[Records from a data collection]
+ + + +

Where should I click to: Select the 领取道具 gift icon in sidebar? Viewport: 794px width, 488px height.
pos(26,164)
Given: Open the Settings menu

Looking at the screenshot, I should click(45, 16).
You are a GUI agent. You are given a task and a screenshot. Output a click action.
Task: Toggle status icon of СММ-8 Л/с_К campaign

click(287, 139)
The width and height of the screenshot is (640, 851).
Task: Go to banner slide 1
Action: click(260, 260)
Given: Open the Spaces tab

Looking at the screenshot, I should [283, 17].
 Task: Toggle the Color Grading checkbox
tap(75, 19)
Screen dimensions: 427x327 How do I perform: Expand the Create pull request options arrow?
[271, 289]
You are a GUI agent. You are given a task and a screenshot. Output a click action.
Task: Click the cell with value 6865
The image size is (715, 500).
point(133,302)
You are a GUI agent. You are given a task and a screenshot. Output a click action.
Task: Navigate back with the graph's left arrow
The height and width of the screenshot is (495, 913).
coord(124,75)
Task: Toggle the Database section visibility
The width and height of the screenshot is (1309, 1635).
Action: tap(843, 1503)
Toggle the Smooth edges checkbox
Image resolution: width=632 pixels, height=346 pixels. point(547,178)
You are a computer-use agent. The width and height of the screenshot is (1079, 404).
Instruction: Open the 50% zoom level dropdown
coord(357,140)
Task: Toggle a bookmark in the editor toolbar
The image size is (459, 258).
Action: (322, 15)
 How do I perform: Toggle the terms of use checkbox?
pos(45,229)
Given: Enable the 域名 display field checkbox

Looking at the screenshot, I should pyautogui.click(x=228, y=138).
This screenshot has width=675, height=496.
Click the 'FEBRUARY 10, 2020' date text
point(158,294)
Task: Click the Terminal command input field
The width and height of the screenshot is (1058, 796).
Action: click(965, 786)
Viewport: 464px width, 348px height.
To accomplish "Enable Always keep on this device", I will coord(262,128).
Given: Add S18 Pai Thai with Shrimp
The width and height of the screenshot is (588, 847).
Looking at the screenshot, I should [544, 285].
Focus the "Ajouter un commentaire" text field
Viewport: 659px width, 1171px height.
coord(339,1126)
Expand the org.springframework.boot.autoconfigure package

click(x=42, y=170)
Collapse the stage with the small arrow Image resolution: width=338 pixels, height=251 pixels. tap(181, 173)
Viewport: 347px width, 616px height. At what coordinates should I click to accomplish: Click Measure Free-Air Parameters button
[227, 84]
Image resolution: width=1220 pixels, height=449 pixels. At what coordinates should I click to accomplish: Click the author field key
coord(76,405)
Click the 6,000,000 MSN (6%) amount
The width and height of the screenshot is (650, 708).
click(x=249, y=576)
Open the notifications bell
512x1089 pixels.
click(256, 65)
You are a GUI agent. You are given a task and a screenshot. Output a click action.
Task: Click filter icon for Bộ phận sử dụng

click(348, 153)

+ + + +

* _What you have to do_
Using the entries above, give again exactly the lines from the line holding "Given: Open the Spaces tab" through the line holding "Task: Toggle the Database section visibility". Include both end lines and nothing else.

* _Written answer_
Given: Open the Spaces tab

Looking at the screenshot, I should [283, 17].
 Task: Toggle the Color Grading checkbox
tap(75, 19)
Screen dimensions: 427x327 How do I perform: Expand the Create pull request options arrow?
[271, 289]
You are a GUI agent. You are given a task and a screenshot. Output a click action.
Task: Click the cell with value 6865
The image size is (715, 500).
point(133,302)
You are a GUI agent. You are given a task and a screenshot. Output a click action.
Task: Navigate back with the graph's left arrow
The height and width of the screenshot is (495, 913).
coord(124,75)
Task: Toggle the Database section visibility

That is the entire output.